LangGraph vs LangChain comparison
LangGraph is a stateful, graph-based AI agent framework focused on explicit state management and flow control, while LangChain is a versatile, chain-based framework emphasizing modular LLM pipelines and integrations. Use LangGraph for complex stateful workflows and LangChain for flexible chaining and tool integrations.VERDICT
LangChain for general-purpose LLM chaining and tool integration; choose LangGraph when you need explicit stateful graph-based control over AI agent workflows.| Tool | Key strength | Pricing | API access | Best for |
|---|---|---|---|---|
| LangGraph | Stateful graph-based AI agent orchestration | Free (open source) | Python SDK | Complex stateful workflows |
| LangChain | Modular LLM chains and tool integrations | Free (open source) | Python SDK | Flexible LLM pipelines and integrations |
| LangGraph | Explicit state and edge management | Free | No hosted API | Multi-step decision making |
| LangChain | Wide ecosystem and community support | Free | No hosted API | Rapid prototyping and production |
Key differences
LangGraph uses a stateful graph model where nodes represent processing steps and edges define transitions, enabling explicit control over AI agent workflows.

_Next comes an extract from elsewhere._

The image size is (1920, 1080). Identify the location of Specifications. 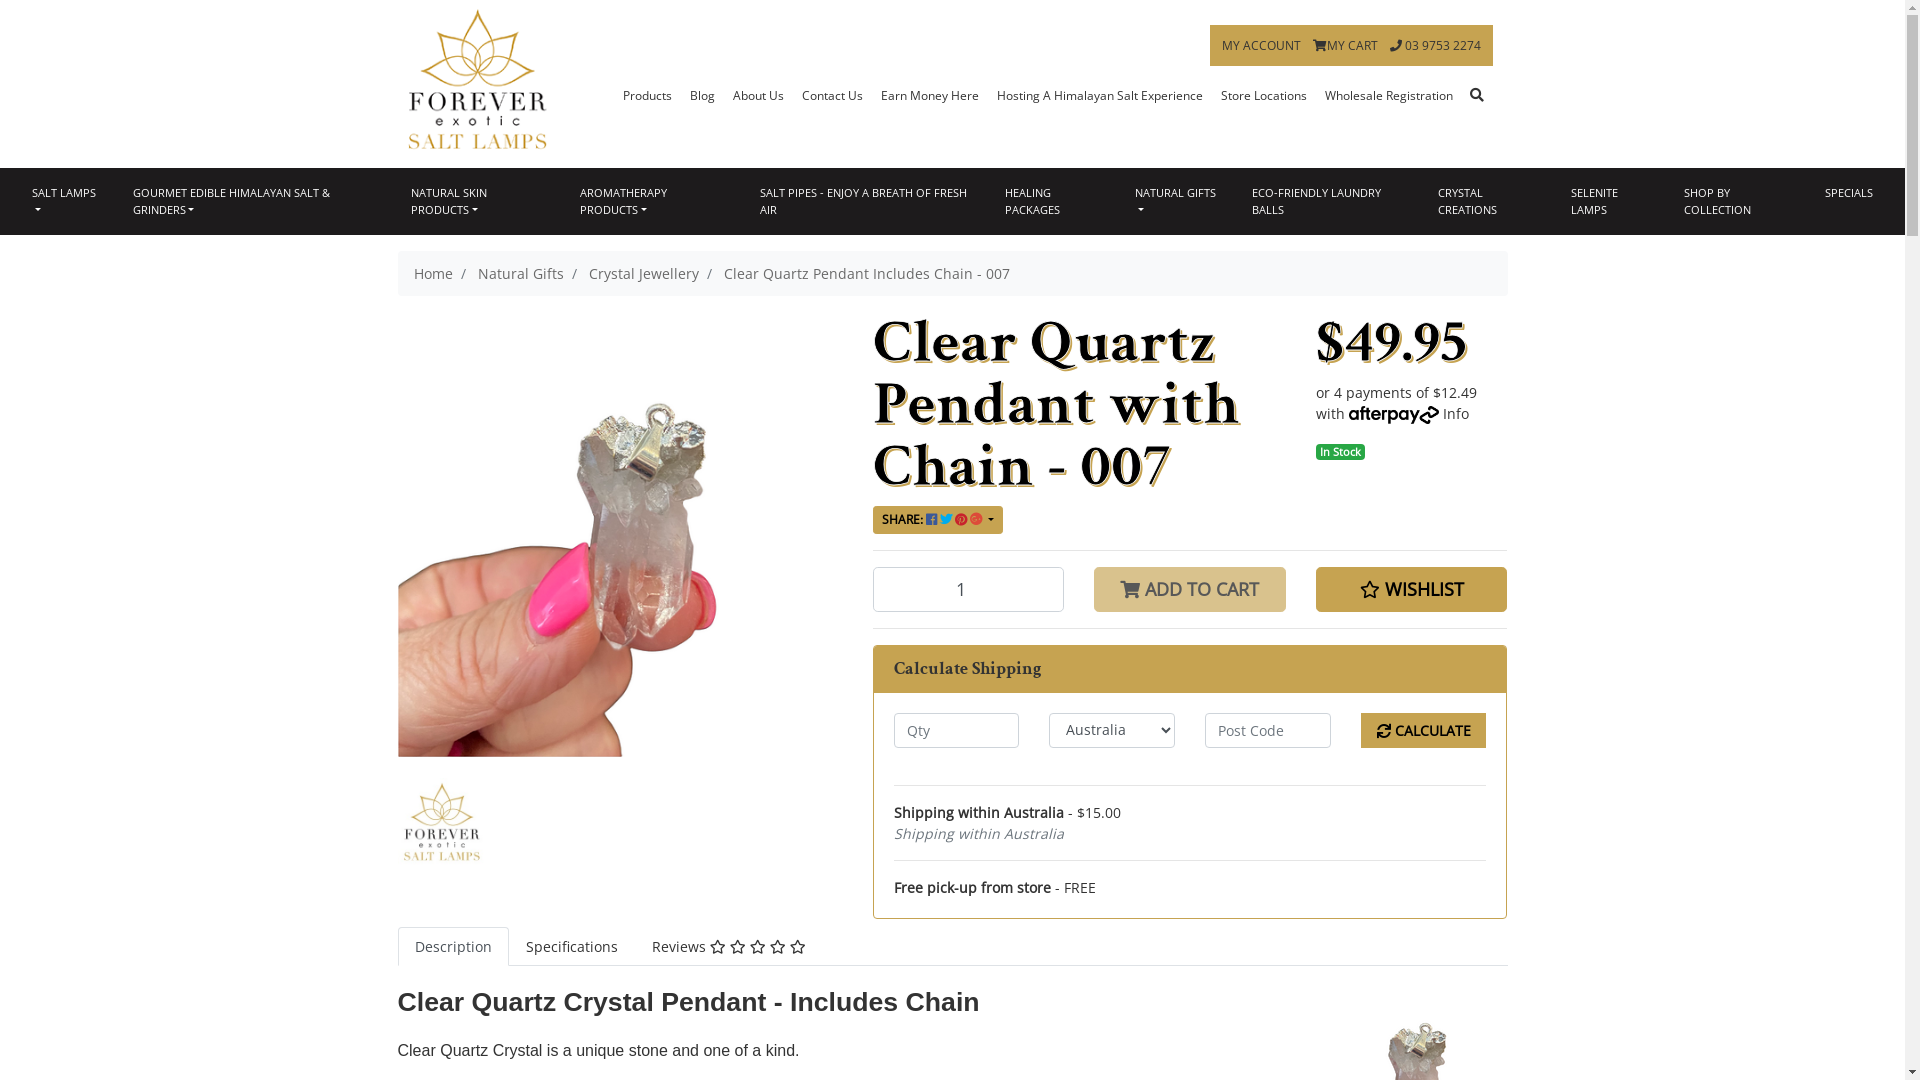
(571, 946).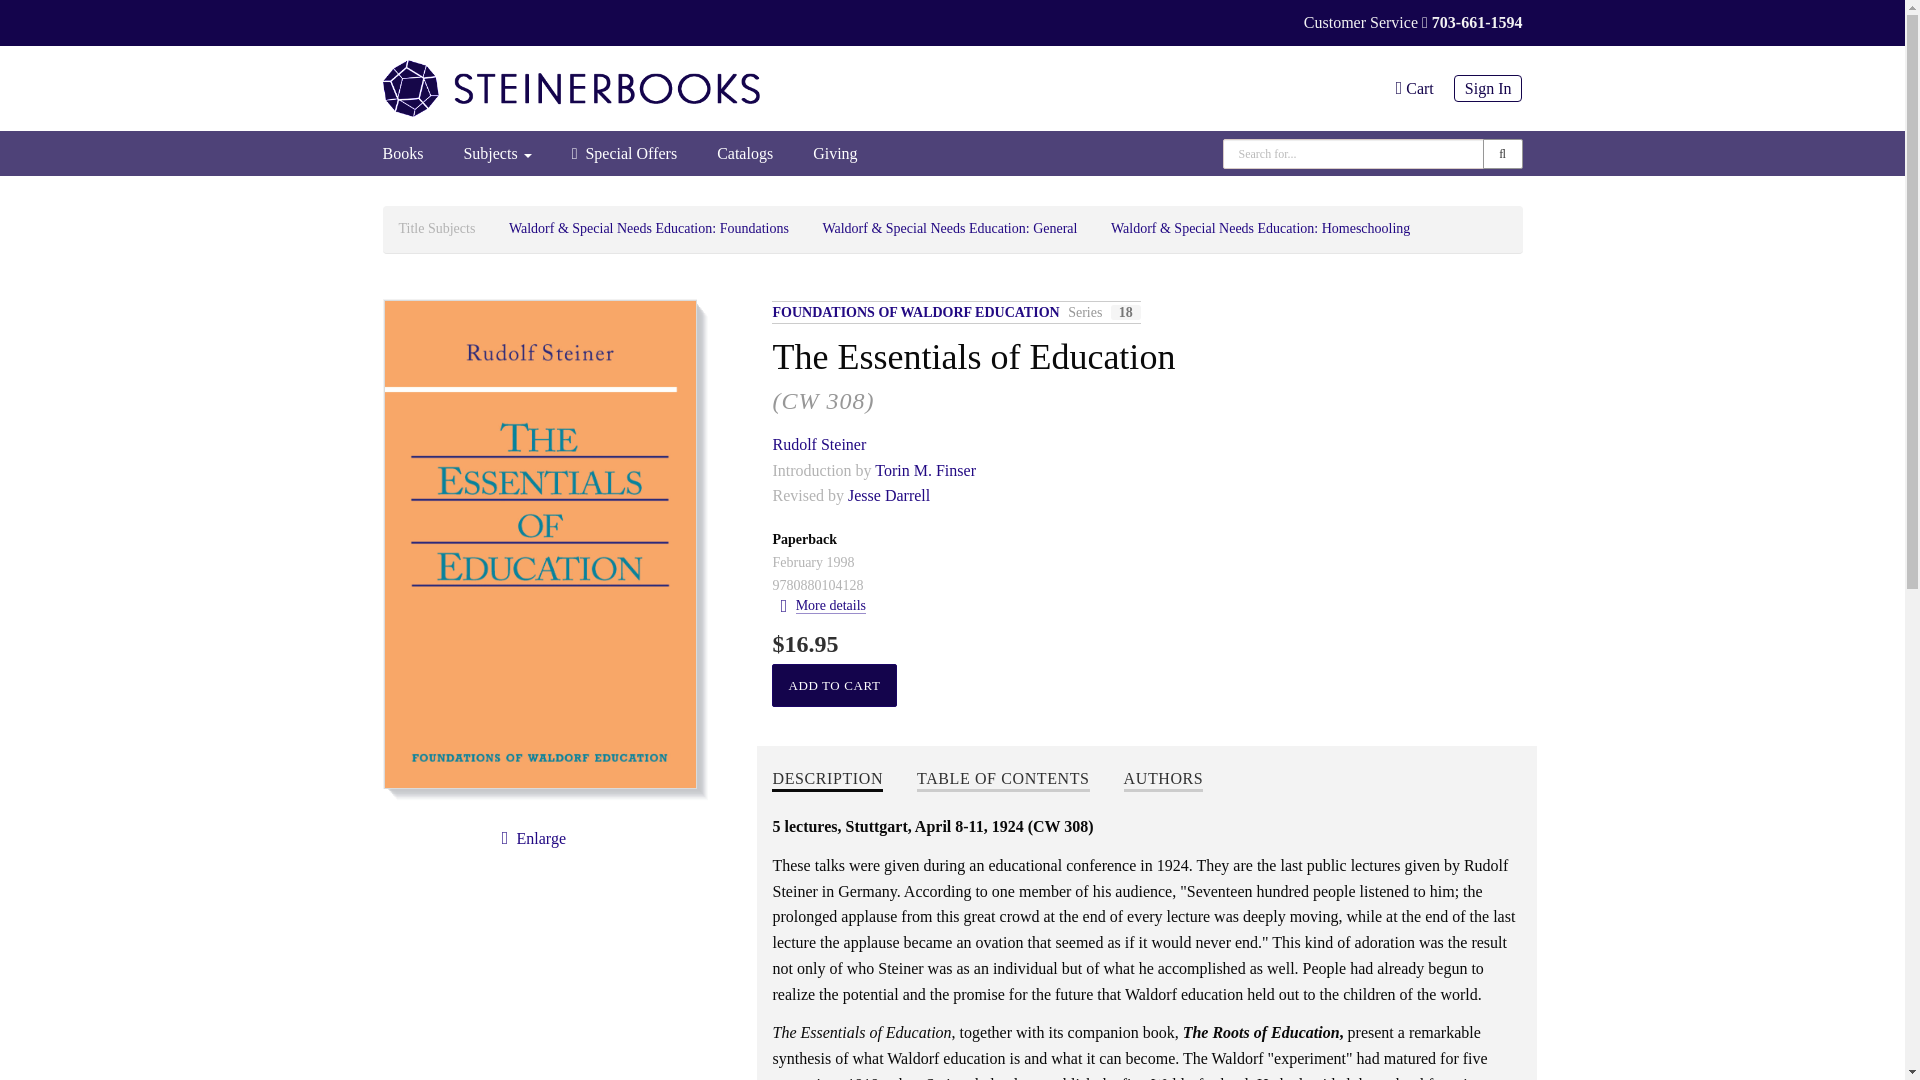  Describe the element at coordinates (1126, 312) in the screenshot. I see `Series Number` at that location.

LangChain uses a chain-of-responsibility pattern to compose LLM calls and tools in a linear or branching manner but without explicit state graphs.
LangGraph focuses on state management and deterministic flow control, ideal for complex multi-turn interactions. LangChain excels at chaining LLM calls, prompt templates, and tool use with a rich ecosystem.
LangGraph compiles graphs into callable apps with explicit entry and exit points, while LangChain provides composable chains and agents for flexible pipelines.
Side-by-side example
Both frameworks can implement a simple conversational agent that appends a response to messages.
from langgraph.graph import StateGraph, END
from typing import TypedDict
class State(TypedDict):
messages: list
def my_node(state: State) -> State:
return {"messages": state["messages"] + ["Hello from LangGraph!"]}
graph = StateGraph(State)
graph.add_node("my_node", my_node)
graph.set_entry_point("my_node")
graph.add_edge("my_node", END)
app = graph.compile()
result = app.invoke({"messages": ["Hi"]})
print(result["messages"]) ['Hi', 'Hello from LangGraph!']
LangChain equivalent
Using LangChain, the same task is done by chaining a simple function with an LLM call or prompt template.
from langchain_core.prompts import ChatPromptTemplate
from langchain_openai import ChatOpenAI
import os
llm = ChatOpenAI(model="gpt-4o-mini", api_key=os.environ["OPENAI_API_KEY"])
prompt = ChatPromptTemplate.from_template("{messages}")
messages = ["Hi"]
response = llm.invoke([{"role": "user", "content": ' '.join(messages) + ' Respond with a greeting.'}])
print(response.content) Hello! How can I assist you today?
When to use each
Use LangGraph when your AI application requires explicit state tracking, complex branching, and deterministic control flows, such as multi-turn agents with conditional logic.
Use LangChain for rapid development of LLM pipelines, tool integrations, and prompt chaining where explicit state graphs are unnecessary.
| Scenario | Recommended tool |
|---|---|
| Multi-step AI agent with explicit state and branching | LangGraph |
| Flexible prompt chaining and tool integration | LangChain |
| Rapid prototyping with large community support | LangChain |
| Deterministic workflow orchestration | LangGraph |
Pricing and access
Both LangGraph and LangChain are open-source Python libraries with no direct cost. They require external LLM API keys (e.g., OpenAI) for model calls.
| Option | Free | Paid | API access |
|---|---|---|---|
| LangGraph | Yes (open source) | No | Python SDK only |
| LangChain | Yes (open source) | No | Python SDK only |
| LLM APIs (OpenAI, Anthropic, etc.) | Limited free tier | Paid plans | REST API / SDKs |
Key Takeaways
-
LangGraphexcels at explicit stateful AI workflows with graph control. -
LangChainoffers flexible, modular chaining for LLMs and tools with broad ecosystem support. - Choose
LangGraphfor complex multi-turn agents requiring deterministic flow. - Choose
LangChainfor rapid prototyping and integrating multiple AI tools. - Both are free open-source libraries requiring external LLM API keys for model inference.